Basics of R

Some materials are taken from the book "Hands-On-Programming With R" by Garrett Grolemund and online course on Coursera "Statistics with R"

Objects

R lets you save data by storing it inside an R object. What's an object? Just a name that you can use to call up stored data. For example, you can save data into an object like a or b. Wherever R encounters the object, it will replace it with the data saved inside, like so:

You can store numbers in objects, assume that you are paying 300$ for particular month in gas bills.

gas <- 300
gas
## [1] 300

Then suddenly fees are decreased.

gas <- 200
gas
## [1] 200

Assume that you are also paying for your groceries. Lets compute total expenditures in the month

groceries <- 2000
groceries
## [1] 2000
total = gas + groceries
total
## [1] 2200

You can also, store text data in objects. Text data should be in quotes.

name <- "Aibek"

You can see which object names you have already used with the function ls()

ls()
## [1] "gas"       "groceries" "name"      "total"

Naming conventions

You can name an object in R almost anything you want, but there are a few rules. First, a name cannot start with a number. Second, a name cannot use some special symbols, like ^, !, $, @, +, -, /, or *.

Sequence of numbers (Vectors)

Continious sequence of numbers

Objects can also store sequence of numbers. Assume that you have Alex, John, Sam. And their respecive ages are 18,19,20. You can store their ages in the object ages.

ages <- 18:20
ages
## [1] 18 19 20

Discrete sequence of numbers

Assume that Alex, John and Sam are respecitvely 17, 23, 25 years old. In the case when we have discrete set of numbers, we can still store this numbers in the object. To do that we need to use special operator c(). For example,

ages <- c(17, 23, 25)
ages
## [1] 17 23 25

One can remember usefull mnemonic to remember c() operator as first letter for the word column. Basically, when we use operator c() we created one column from spreadsheet by the name ages.

ages
17
23
25

R uses fancy name for columns, they are called vectors.

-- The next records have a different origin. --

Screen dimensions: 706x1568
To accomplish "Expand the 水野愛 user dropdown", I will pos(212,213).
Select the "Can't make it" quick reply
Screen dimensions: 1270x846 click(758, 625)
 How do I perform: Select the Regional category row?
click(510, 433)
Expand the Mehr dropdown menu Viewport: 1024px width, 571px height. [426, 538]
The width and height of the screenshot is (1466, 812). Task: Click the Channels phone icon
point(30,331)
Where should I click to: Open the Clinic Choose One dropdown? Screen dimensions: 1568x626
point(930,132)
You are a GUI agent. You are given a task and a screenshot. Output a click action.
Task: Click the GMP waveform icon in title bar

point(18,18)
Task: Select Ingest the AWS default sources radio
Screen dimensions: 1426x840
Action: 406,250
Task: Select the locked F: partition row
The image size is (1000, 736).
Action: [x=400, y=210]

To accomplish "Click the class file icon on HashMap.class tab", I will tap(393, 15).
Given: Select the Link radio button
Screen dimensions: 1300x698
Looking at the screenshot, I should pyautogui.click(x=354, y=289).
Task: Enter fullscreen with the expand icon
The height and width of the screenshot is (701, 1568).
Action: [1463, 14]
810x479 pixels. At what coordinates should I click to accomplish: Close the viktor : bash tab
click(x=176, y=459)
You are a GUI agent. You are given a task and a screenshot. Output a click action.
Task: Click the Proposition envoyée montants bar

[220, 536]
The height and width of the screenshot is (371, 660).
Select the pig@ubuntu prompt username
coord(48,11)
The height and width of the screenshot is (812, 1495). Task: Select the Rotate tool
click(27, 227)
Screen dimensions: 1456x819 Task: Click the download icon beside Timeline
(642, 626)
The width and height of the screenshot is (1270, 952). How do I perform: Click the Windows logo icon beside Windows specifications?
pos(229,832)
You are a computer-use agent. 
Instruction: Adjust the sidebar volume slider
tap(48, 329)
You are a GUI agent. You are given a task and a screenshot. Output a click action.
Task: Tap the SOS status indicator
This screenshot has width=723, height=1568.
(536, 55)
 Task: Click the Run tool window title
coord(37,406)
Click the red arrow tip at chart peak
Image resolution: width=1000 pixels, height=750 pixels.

So it is safely assume, that vectors are just columns of a spreadsheet.

In the same manner, we can create the column of names.

names <- c("Alex", "John", "Sam")
names
Alex
John
Sam

Dataframes

What is dataframe? Data is nothing more than just the spreadsheet. To create dataframe we can use command Data.Frame(). Inside of the round brackets we need to supply columns, from which our dataframe will consist. For example, let us create dataframe of names and ages of people.

ages <- c(17, 23, 25)
names <- c("Alex", "John", "Sam")
df <- Data.Frame(names, ages)
df

We will have output as,

names ages
Alex 17
John 23
Sam 25

Working with missing values in R

Link to the notebook

names <- c("Alex", "John", "Michael", "Joe", "Wu")
wages <- c(30000, 25000, NA, 50000, 43000)
ages <- c(NA, 25, 23, 30, NA)
df <- data.frame(names, wages, ages)
head(df)
A data.frame: 5 × 3
nameswagesages
<fct><dbl><dbl>
1Alex 30000NA
2John 2500025
3Michael NA23
4Joe 5000030
5Wu 43000NA

Number of missing values in each column

To check how much each column contains missing values, you can execute command, with supplied name of your dataframe. colSums(is.na(YOUR_DATAFRAME))

colSums(is.na(df))
names:0 wages:1 ages:2

We can see that there is 0 missing values in the column names. One missing value in the column wages and two missing values in the column ages.

Doing statistics with missing values.

You can use statistical function in your code, even if your column has missing values, however you need explicetly state to your function, that you have missing values.

mean(df$ages)
# NA

When we applied mean function to the column df\$ages we got __ as output. This happens, becaues we have missing values in our column df\$ages. We need to omit missing values, we can do that by specifying command,

mean(df$ages, na.rm = TRUE)
# 26

For loop

For loops command allows your code to run in loops. It makes your code more managable, short and clean.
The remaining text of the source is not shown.